→ Texte extrait:
◆ ◆ ◆
Avec plus de sept-cents millions d’utilisateurs Instagram fait partie des réseaux sociaux les plus importants aux côtés de Facebook et Twitter. Chaque jour, des millions de photos et de vidéos sont publiées sur la plateforme, autant par des amateurs que par des professionnels.
Instagram et ses milliards de photographies
Lancée en octobre 2010 par Kevin Systrom et Michel Mike Krieger, l’application compte aujourd’hui plus de seize milliards de photos, qui ont littéralement envahi le web. Plateforme de partage de photographies et de vidéos, Instagram a principalement bâti son succès grâce à ses célèbres filtres.
Les filtres, un outil indissociable d’Instagram
Que ce soit pour renforcer l’intensité des couleurs, éclaircir les blancs, assombrir les noirs, accentuer le grain, flouter les contours ou encore passer de la sur-saturation au noir et blanc, toute une série de filtres sont à disposition de l’utilisateur d’Instagram. Il peut ainsi aisément ajouter un certain « cachet » à ses photos en optant par exemple pour un style vintage et chaleureux ou au contraire sobre et aseptisé.
Du télégramme instantané à la photographie ultra composée
Instagram n’est autre que l’acronyme de « télégramme instantané ». En effet à l’origine la principale fonctionnalité de ce réseau était d’indiquer les lieux où l’utilisateur s’était rendu et ceux où il avait prévu de s’y rendre. Or ses fondateurs ont très vite compris que ce qui fait le succès d’un réseau social : c’est la photographie, en particulier dans une société surexposée aux images. La photographie représente désormais le pilier central d’Instagram autour duquel se développe toute une communauté. Cependant, avec du recul, on constate peu à peu que les photographies tout comme leurs auteurs n’ont rien d’instantané…..
◆ ◆ ◆
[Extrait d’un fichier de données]
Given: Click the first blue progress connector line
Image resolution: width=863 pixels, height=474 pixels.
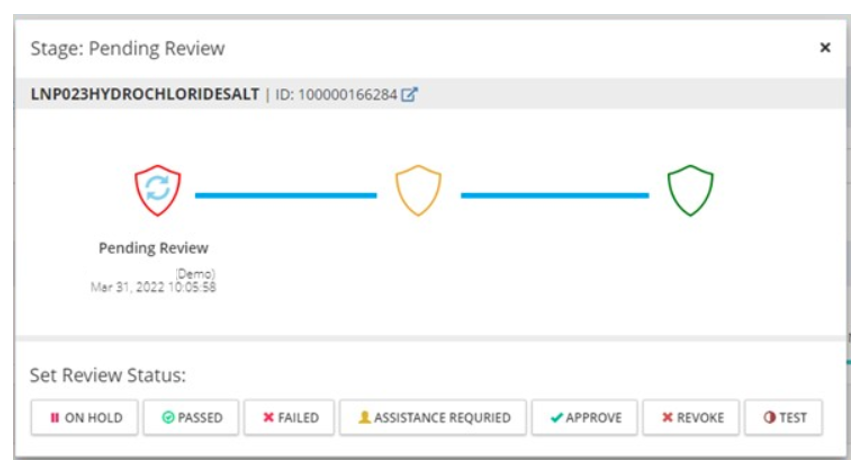Looking at the screenshot, I should click(x=286, y=195).
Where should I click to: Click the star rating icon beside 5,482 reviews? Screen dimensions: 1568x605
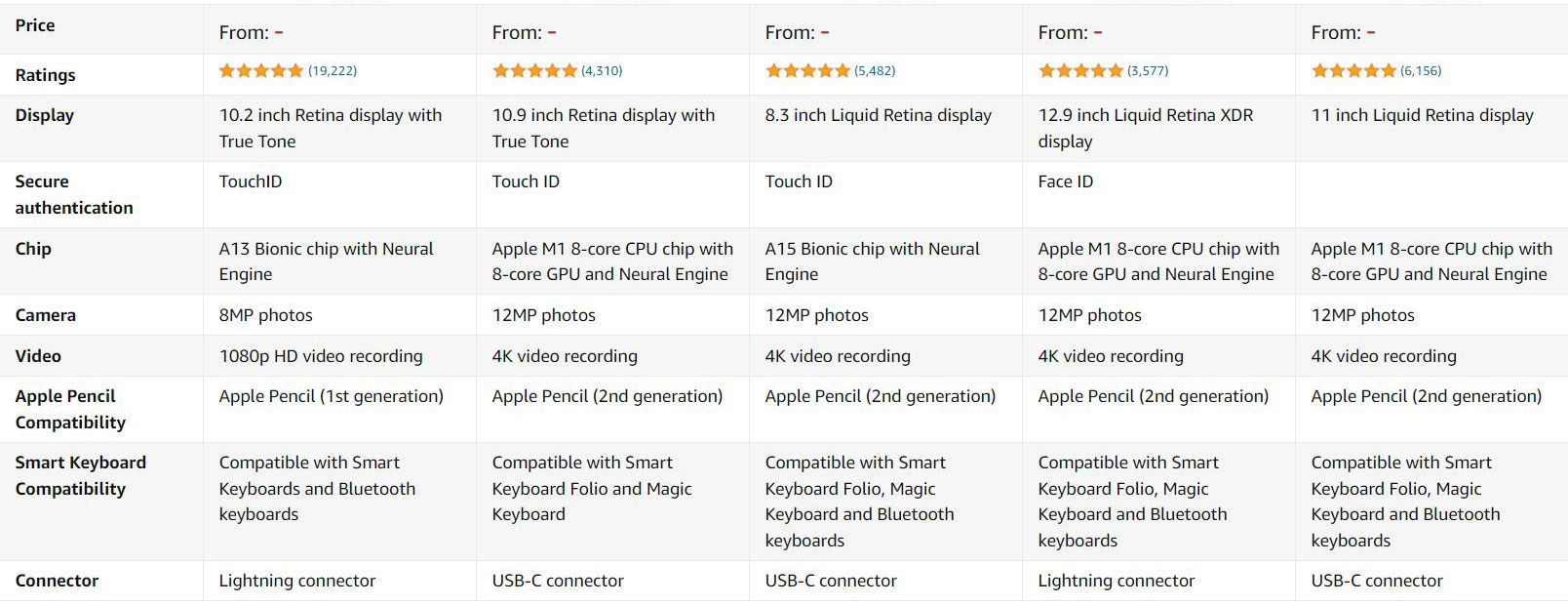point(807,70)
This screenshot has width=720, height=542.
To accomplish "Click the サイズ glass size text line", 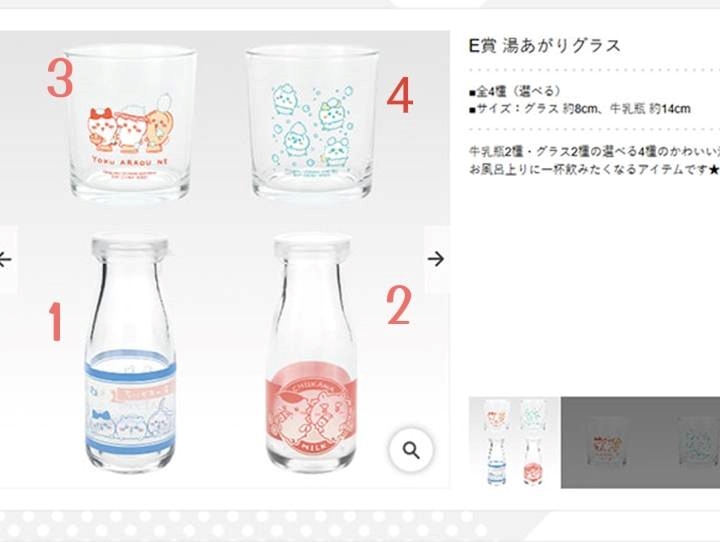I will coord(580,109).
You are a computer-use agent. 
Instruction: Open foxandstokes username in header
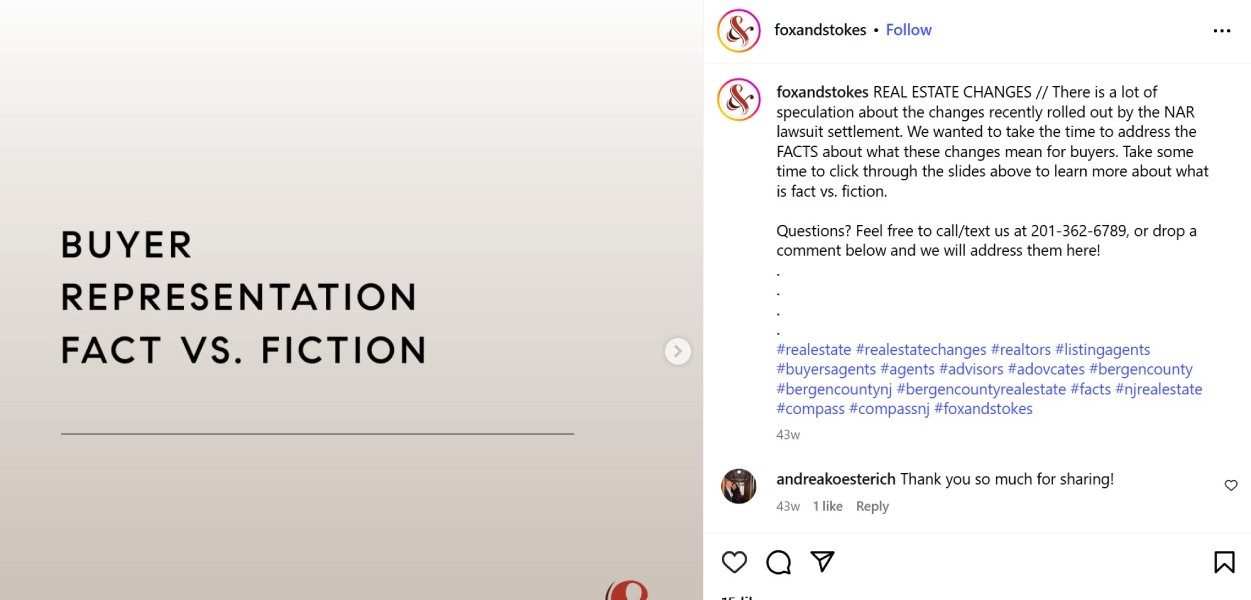click(x=820, y=30)
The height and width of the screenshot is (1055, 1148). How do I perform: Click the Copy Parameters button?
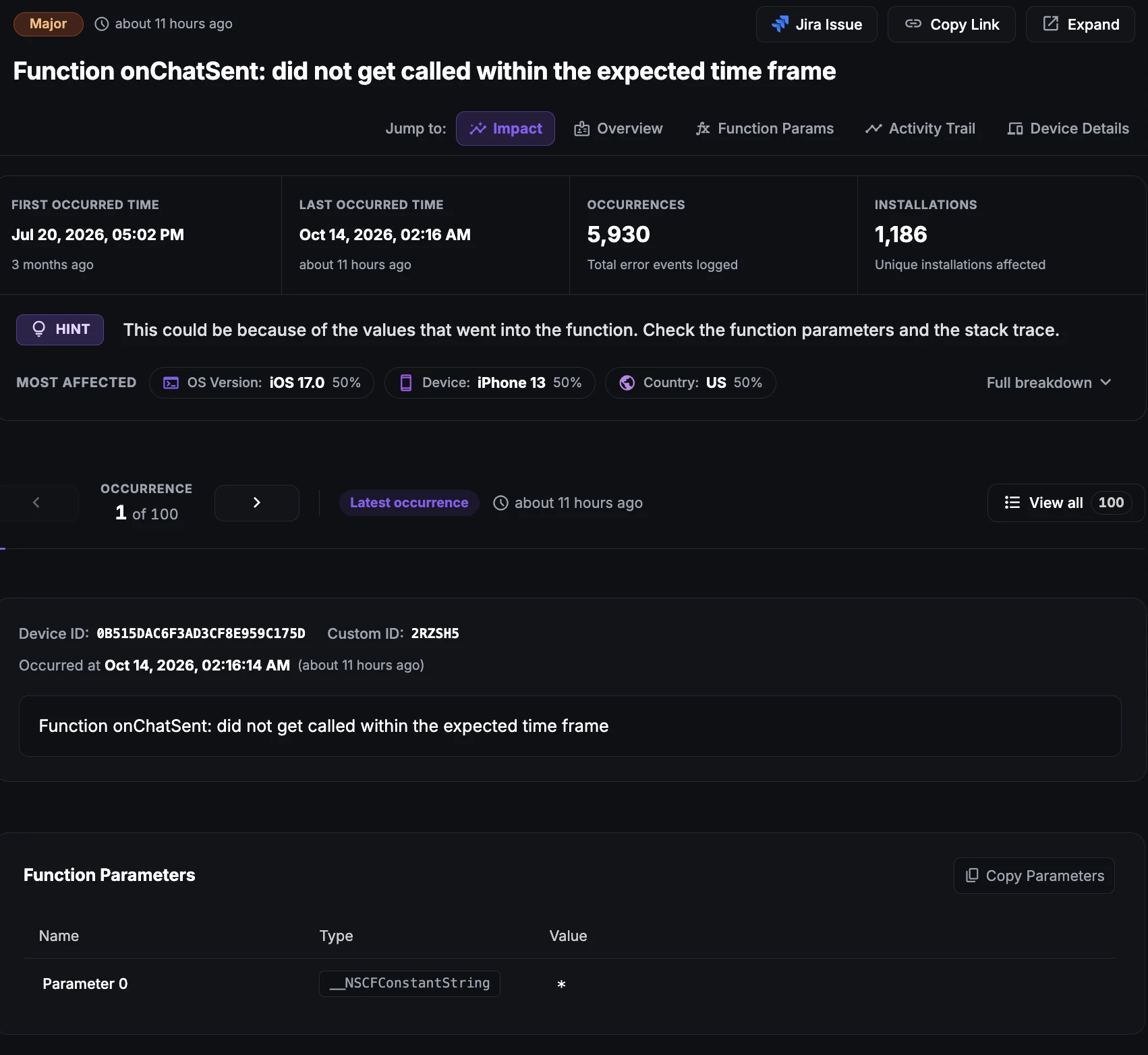click(x=1034, y=876)
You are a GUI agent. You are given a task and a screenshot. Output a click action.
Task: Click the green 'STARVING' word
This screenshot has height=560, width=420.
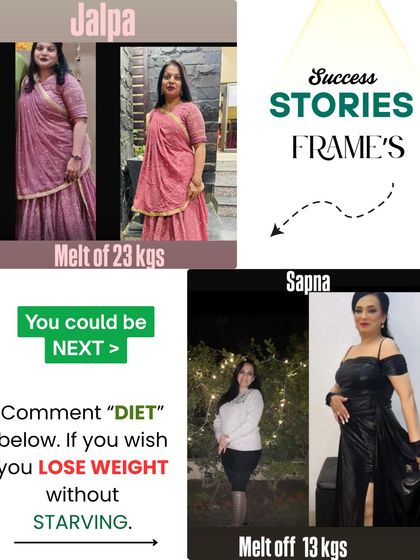pos(80,522)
◆ ◆ ◆
→ Votre travail:
A: Résumez en deux phrases le texte sur Instagram.
B: D’après le texte sur Instagram, les affirmations suivantes sont-elles exactes ? Répondez par oui ou par non, en citant à chaque fois les mots du texte qui tranchent.
(i) Instagram a été lancé en octobre 2010.
(ii) À l’origine, la principale fonctionnalité d’Instagram était le partage de vidéos.
(iii) Le nom Instagram est l’acronyme de « télégramme instantané ».
C: Selon le texte sur Instagram, combien de photos l’application compte-t-elle aujourd’hui ?

→ Corrigé:
A: Lancé en octobre 2010 par Kevin Systrom et Michel Mike Krieger, Instagram compte plus de sept-cents millions d’utilisateurs et plus de seize milliards de photos, et doit principalement son succès à ses célèbres filtres. Son nom est l’acronyme de « télégramme instantané », car il servait d’abord à indiquer les lieux visités par l’utilisateur, mais la photographie en est devenue le pilier central.

B:
(i) Oui : « Lancée en octobre 2010 par Kevin Systrom et Michel Mike Krieger ».
(ii) Non : « à l’origine la principale fonctionnalité de ce réseau était d’indiquer les lieux où l’utilisateur s’était rendu et ceux où il avait prévu de s’y rendre ».
(iii) Oui : « Instagram n’est autre que l’acronyme de « télégramme instantané » ».

C: Plus de seize milliards de photos.